_Page extract:_
__________

British politician (born 1948)

Robert Michael Spink (born 1 August 1948) is a British former politician who was a member of parliament (MP) for Castle Point in Essex (1992 to 1997, and 2001 to 2010).

Spink was elected as the Conservative Party MP for Castle Point in 1992, lost his seat in 1997, but regained it in 2001. Having resigned the Conservative whip in March 2008, in April 2008 he defected to the UK Independence Party (UKIP), becoming that party's first MP. In November 2008, he became an independent. Standing as an independent, he lost his seat in the 2010 election to the Conservative candidate, Rebecca Harris.

Spink subsequently rejoined UKIP. In 2017, he was convicted on four counts of electoral fraud, and was given a six-month prison sentence, suspended for two years, in January 2018.

==Early life==
He was educated at Holycroft Secondary Modern School (now a primary school) on Victoria Road in Keighley and Southall Technical College. At the University of Manchester, he gained a BSc Hons (1st) in 1972. At Cranfield University, he gained an MSc in industrial engineering and administration in 1975 and PhD in economics and management in 1988.

__________

_Supplied material:_
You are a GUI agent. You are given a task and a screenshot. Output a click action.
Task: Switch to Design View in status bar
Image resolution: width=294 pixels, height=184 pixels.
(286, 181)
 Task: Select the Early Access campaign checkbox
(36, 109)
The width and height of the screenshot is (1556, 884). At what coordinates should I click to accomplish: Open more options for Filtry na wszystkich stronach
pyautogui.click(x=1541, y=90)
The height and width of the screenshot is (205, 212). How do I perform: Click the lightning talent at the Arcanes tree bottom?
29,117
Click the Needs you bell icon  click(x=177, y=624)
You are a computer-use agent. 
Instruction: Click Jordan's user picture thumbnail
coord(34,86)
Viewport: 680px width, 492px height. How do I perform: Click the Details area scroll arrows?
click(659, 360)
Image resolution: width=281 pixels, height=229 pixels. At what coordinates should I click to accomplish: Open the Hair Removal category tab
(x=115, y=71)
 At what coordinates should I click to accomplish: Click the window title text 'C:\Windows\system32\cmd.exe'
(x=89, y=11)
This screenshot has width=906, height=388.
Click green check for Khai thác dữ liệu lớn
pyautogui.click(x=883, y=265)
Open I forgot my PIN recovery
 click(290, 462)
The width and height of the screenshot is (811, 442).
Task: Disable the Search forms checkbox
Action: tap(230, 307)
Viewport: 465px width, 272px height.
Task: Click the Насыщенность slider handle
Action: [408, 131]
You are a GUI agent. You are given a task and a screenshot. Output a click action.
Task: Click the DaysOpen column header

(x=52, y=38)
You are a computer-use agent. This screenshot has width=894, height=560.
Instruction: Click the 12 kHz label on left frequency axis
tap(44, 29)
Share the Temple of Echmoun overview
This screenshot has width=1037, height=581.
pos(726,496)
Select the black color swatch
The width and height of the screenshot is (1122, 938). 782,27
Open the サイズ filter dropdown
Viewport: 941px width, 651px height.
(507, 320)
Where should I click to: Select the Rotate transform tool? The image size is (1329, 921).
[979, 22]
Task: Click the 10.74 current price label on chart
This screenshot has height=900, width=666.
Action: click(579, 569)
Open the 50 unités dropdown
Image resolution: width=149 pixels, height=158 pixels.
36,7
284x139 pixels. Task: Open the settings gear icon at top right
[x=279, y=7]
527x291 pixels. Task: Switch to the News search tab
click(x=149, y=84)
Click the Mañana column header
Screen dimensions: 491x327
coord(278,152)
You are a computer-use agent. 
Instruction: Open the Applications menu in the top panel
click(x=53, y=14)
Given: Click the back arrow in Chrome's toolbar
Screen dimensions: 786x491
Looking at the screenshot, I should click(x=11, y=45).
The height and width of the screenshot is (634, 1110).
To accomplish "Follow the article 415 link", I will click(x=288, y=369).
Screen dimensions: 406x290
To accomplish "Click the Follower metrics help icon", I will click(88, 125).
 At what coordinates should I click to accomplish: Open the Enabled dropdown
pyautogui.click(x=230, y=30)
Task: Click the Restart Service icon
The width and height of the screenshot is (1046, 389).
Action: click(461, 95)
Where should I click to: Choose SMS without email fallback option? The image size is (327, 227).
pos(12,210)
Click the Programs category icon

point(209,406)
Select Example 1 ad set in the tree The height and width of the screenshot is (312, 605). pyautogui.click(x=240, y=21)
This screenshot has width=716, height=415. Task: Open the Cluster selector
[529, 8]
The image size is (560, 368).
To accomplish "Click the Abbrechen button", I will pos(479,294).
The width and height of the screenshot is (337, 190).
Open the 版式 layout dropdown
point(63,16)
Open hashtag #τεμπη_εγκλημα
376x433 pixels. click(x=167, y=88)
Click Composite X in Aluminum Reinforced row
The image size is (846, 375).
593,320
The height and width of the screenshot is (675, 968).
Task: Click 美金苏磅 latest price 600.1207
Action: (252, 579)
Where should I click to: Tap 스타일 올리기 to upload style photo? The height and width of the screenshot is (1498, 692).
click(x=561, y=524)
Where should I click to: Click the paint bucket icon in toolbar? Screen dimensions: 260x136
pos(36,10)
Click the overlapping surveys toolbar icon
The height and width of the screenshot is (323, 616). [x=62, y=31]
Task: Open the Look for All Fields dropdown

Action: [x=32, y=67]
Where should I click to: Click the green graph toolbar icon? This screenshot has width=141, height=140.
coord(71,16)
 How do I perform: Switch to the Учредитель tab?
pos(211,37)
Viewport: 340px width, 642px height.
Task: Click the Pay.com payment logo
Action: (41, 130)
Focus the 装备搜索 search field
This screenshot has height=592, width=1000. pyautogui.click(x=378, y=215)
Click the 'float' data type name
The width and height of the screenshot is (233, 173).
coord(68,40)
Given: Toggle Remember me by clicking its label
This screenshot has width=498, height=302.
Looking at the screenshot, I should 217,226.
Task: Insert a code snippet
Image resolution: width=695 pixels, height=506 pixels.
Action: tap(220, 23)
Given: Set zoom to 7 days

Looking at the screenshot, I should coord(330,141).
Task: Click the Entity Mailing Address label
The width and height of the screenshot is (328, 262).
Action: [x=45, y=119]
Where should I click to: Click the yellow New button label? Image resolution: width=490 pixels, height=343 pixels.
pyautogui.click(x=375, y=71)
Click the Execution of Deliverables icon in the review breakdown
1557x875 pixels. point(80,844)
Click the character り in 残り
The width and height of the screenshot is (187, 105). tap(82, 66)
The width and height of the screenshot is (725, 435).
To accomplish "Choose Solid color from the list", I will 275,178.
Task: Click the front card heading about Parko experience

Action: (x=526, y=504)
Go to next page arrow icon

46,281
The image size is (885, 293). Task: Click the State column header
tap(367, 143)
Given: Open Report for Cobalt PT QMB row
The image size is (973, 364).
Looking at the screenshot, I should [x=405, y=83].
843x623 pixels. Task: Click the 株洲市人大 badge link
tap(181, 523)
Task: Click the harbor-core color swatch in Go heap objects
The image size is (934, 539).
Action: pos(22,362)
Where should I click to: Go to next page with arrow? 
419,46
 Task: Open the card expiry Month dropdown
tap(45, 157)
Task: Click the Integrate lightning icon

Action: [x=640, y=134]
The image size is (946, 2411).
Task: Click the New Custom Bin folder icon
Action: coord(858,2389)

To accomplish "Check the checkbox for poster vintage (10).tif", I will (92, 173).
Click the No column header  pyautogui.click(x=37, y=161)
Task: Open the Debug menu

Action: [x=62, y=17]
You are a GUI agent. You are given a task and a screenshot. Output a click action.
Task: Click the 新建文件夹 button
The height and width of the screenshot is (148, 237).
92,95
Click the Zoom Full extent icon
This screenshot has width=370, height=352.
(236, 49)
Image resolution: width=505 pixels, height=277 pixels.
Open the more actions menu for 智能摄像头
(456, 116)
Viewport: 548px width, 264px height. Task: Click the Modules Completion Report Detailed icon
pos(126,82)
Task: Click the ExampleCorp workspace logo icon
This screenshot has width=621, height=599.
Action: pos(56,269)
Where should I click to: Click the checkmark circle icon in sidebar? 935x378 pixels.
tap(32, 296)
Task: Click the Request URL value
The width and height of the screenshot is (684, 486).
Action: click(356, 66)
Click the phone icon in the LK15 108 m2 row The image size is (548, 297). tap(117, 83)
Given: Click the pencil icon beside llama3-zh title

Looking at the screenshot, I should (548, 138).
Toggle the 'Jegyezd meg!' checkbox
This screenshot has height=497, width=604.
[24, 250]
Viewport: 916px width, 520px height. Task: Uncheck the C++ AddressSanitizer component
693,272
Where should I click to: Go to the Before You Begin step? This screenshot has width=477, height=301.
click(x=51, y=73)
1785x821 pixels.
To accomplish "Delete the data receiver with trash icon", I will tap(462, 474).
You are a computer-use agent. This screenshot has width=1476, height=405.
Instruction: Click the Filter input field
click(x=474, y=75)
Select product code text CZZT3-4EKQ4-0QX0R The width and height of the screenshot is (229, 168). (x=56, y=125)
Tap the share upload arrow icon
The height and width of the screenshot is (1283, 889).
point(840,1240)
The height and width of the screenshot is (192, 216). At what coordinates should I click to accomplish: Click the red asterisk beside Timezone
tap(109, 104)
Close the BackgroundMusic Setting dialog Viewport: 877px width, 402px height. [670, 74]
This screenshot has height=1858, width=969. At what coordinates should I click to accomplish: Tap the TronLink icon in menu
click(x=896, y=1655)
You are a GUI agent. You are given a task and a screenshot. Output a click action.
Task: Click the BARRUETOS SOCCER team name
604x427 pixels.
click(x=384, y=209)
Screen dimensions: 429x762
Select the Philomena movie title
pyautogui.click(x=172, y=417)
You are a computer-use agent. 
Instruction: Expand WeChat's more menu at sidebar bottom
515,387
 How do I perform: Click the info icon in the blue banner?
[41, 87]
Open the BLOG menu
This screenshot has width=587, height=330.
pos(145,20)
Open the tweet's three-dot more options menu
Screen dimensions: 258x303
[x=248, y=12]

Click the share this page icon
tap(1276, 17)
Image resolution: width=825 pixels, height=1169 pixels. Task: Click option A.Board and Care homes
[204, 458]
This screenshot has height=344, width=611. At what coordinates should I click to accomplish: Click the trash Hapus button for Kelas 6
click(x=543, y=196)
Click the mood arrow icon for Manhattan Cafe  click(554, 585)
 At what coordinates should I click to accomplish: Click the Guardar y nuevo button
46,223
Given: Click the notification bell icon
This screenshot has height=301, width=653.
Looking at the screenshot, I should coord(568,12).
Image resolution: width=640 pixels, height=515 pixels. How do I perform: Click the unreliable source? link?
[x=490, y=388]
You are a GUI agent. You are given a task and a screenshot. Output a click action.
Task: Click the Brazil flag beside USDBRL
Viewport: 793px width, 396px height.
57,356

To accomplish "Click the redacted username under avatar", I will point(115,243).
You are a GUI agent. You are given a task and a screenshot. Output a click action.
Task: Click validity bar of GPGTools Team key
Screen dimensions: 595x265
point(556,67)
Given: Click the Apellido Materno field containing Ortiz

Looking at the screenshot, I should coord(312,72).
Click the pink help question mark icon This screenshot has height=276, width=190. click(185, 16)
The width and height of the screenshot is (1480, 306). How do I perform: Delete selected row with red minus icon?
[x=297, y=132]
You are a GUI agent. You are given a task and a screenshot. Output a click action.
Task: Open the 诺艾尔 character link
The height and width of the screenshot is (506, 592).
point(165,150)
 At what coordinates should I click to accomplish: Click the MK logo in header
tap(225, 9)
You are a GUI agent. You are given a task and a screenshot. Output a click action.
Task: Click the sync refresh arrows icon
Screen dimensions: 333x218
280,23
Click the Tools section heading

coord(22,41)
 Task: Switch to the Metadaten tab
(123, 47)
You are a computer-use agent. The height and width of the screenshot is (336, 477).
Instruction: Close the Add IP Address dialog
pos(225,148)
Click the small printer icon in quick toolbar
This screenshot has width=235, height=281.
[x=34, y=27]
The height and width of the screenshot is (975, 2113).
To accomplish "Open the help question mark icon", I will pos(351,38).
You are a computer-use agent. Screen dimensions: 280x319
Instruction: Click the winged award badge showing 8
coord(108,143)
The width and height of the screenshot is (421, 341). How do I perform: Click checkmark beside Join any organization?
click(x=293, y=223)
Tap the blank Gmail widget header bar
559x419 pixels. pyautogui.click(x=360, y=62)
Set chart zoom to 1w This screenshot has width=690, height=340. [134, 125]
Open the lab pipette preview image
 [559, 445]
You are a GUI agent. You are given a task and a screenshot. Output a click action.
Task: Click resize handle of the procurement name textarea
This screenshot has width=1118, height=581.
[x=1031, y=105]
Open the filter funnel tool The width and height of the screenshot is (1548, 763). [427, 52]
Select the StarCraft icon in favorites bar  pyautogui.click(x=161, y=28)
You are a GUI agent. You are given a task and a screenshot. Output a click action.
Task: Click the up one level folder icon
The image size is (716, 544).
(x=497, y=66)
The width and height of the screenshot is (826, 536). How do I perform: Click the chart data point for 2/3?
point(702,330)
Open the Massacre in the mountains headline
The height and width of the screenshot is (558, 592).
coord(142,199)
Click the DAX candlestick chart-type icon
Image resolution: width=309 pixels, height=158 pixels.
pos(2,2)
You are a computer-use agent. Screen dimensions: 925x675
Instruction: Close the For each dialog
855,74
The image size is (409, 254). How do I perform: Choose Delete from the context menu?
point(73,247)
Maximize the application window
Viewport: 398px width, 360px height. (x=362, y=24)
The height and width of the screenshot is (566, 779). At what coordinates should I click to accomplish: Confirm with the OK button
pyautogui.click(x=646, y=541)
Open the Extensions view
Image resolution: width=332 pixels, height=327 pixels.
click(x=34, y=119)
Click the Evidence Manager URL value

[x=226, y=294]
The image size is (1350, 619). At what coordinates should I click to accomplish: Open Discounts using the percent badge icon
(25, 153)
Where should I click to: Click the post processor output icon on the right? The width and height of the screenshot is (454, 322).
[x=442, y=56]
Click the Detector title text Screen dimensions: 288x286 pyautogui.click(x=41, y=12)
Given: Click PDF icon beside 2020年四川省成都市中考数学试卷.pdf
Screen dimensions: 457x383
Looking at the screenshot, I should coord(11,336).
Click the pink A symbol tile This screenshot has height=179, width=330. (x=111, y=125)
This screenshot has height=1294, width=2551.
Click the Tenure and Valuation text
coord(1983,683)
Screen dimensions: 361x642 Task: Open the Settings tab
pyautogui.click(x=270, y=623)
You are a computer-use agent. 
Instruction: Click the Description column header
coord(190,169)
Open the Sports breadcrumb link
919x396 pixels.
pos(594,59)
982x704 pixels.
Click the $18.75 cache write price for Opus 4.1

__________

_Required action 1:_
In the text about Robert Spink:
(a) Which party did Spink defect to in April 2008?
(b) What sentence was he given in January 2018?
(c) At which university did he earn his MSc, and in what year?
_Required action 2:_
Copy out the part of the text about Robert Spink starting at "British politician (born" and ending at "2001 to 2010).".

_Result 1:_
(a) The UK Independence Party (UKIP)
(b) A six-month prison sentence, suspended for two years
(c) Cranfield University, in 1975

_Result 2:_
British politician (born 1948)

Robert Michael Spink (born 1 August 1948) is a British former politician who was a member of parliament (MP) for Castle Point in Essex (1992 to 1997, and 2001 to 2010).